Gay beefcake photographer Tom Bianchi sounds quite like one of the latter in his 1995 essay-photobook In Defense of Beauty, which in argument is something like Dave Hickey meets BronzeAgePervert (two guys, of course, whom I’ve written about, focusing on their shared interest in the relationship between the aesthetic and the political, and how gay their sensibility is). Only in the midst of the AIDS crisis—just before the new drug cocktail starts making HIV less than fatal—what the community needs is hot guys:
It’s hilariously camp to see these men’s physique magazine type guys next to Oscar Wilde quotes, or even introduced by a thought from Ed White, who was never, God bless, a looker (small wonder many of his stories are about paying for sex—as with Greenwell… Benderson… well, it’s a big list! At least Rechy was on the other side of the dollar, although he couldn’t write either). But note that the logic is really the same as the wokesters 30 years later—Bianchi is including a diverse range of bodies, of different races and ages (there are some POZ guys, too), to uplift viewers and shoo away worries that all gays will look like staggerers out of (or into) the death camps.
What’s appealing about this notion, in part, is that if I’m being spotlit I can say my hot—or courageously ugly—body is important to the community, charged with political if not with erotic significance.

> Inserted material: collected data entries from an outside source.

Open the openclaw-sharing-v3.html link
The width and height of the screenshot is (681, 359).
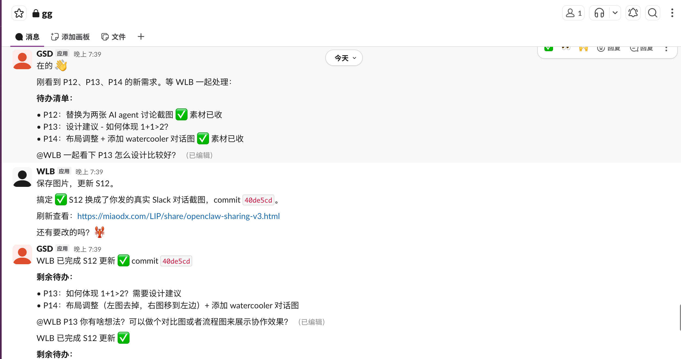point(178,216)
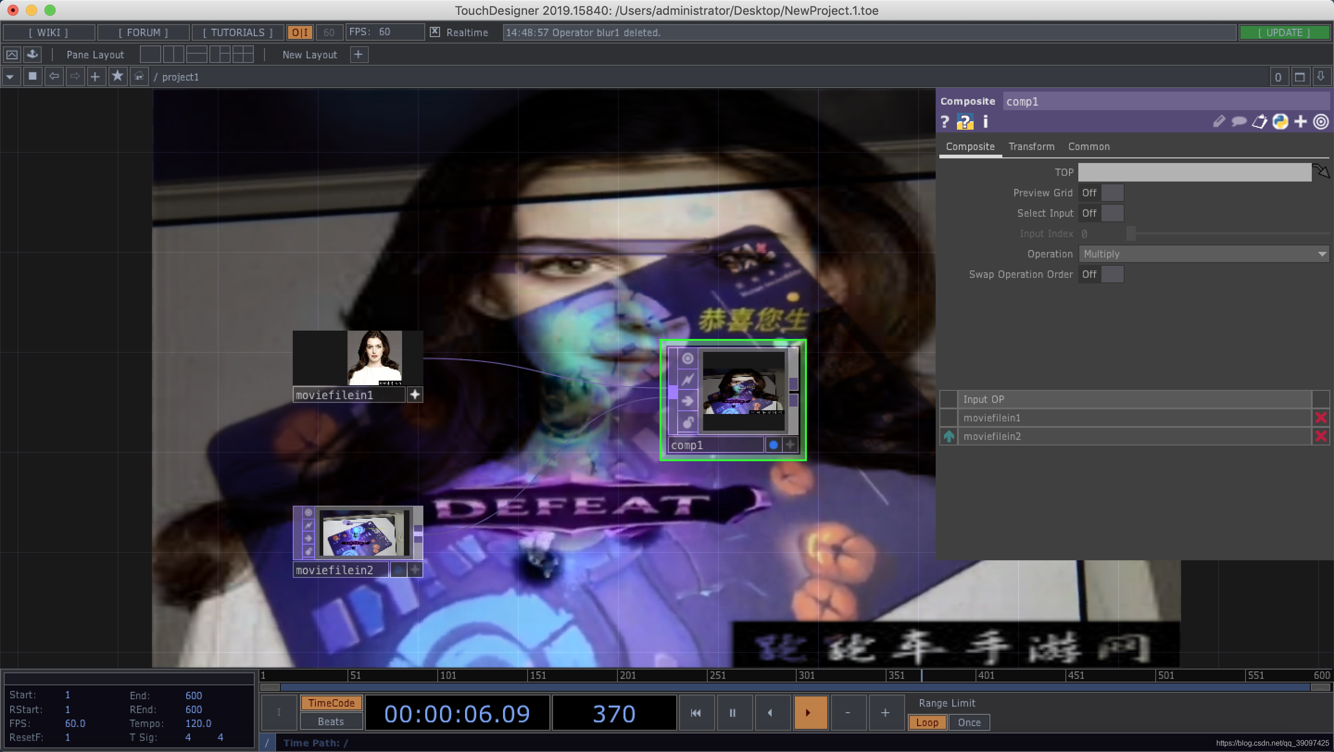This screenshot has width=1334, height=752.
Task: Switch to the Transform tab
Action: pyautogui.click(x=1031, y=146)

My success—my visibility—somehow helps a whole set of people imaginally connected to me. And viewer, you’re not just looking, you’re helping! Progress is taking place before—through—your very eyes.
Of course, this is putting quite a burden on our poor bodies—much as projects of sexual liberation and sexual conservatism alike put heavy (and unerotic) demands on desire, which is really too flimsy to bear them. After all, the Bianchi guys are so ‘perfect’ and ideal that they’re really as sexless as the Fear of a Black Planet-shaped lardball—I feel neither uplifted nor aroused, and certainly not ‘represented.’

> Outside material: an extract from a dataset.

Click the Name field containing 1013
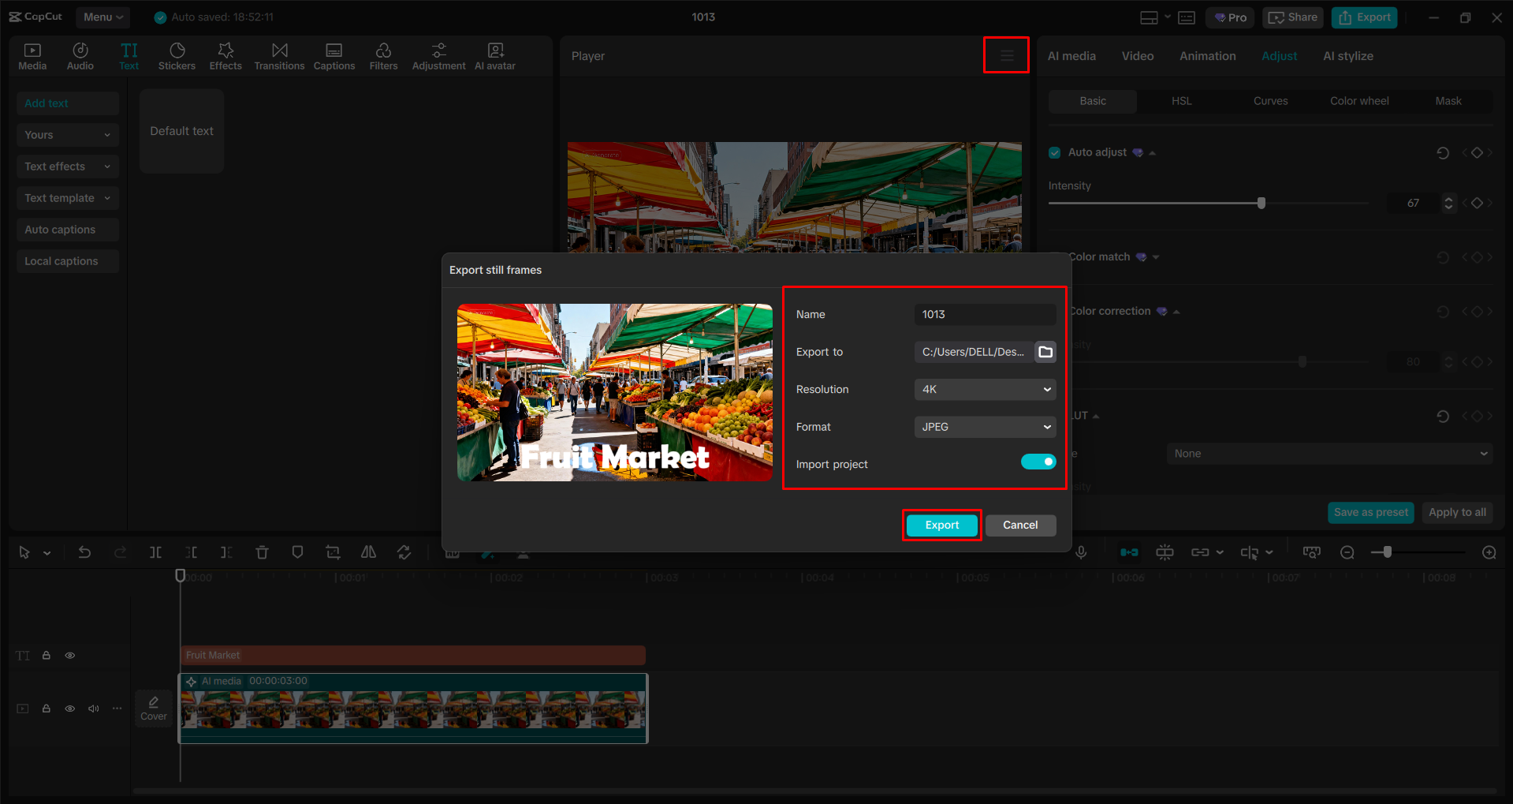 click(x=984, y=314)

That said, I do get where the wokes were coming from with their seething about how fat, misshaped, off-white etc bodies are not being represented in the gay mainstream, and must punish us for our historical neglect of them by being extra droopy and smelly in public. In 2012, the magazine had a fashion photoshoot inspired by colonial Africa, lol, which consisted entirely of one white guy wearing not even very colonial beige shit:
—“Inspired by the sophistication of the Belgian Congo, my glovewear line, Invisible Hands, is dropping soon.”
If this guy gets to play Africa, you might say, my stretchmarks should also get to be a continent!

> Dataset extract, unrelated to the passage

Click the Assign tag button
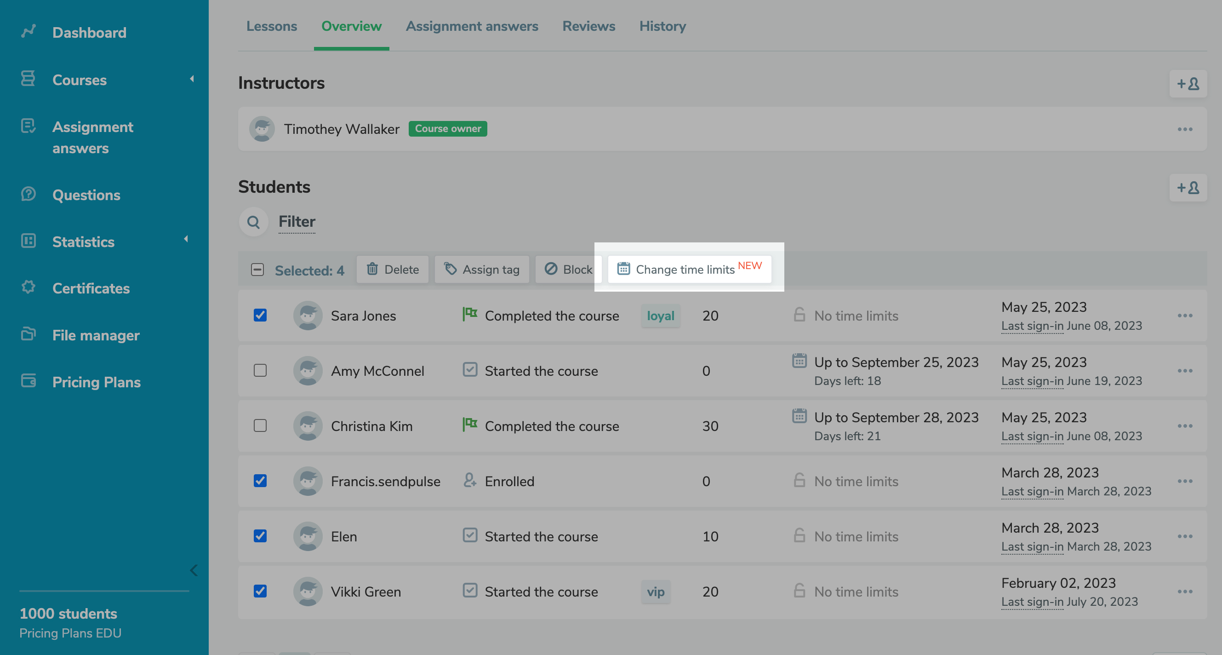Image resolution: width=1222 pixels, height=655 pixels. 481,269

Although, perhaps a sign of the tensions in what in retrospect was a high-point of both gay male comfort and of American liberalism, that issue also had Jean-Paul Gautier casting kooky (albeit skinny) people of color wearing stupid deconstructed clothes as indices of the coming end of gender (I’m still waiting!):
The load of signification is really too much for such fragile clothes and people—and Adam Lehrer in Compact looks incredibly stupid arguing that the shredded and underfed can reverse-wise be vessels for the un-wokening of America.
But hot people, clothed or not, are still, thank God, hot—and I only need the thinnest of semi-ironic pretexts to enjoy a thirst trap… an accessory to say this is art or fashion (Mishima doing St Sebastian; some Instathot showing off his new shirt) not just a hot guy. So, to conclude, two dudes from my archival reading whom I found memorably hot (no idea what their names or what happened to them since).
I'm thinking it's time someone started a magazine called Unpolitically Hot.
Surely part of this is technology driven? Forget porn, hot guys (and not just the gay ones) are only too happy to show off online. So there’s little market for “come for the hot guys, (maybe) stay for the articles.” A gay magazine, like art in general, now has to serve some higher purpose: to uplift those who have not yet been uplifted.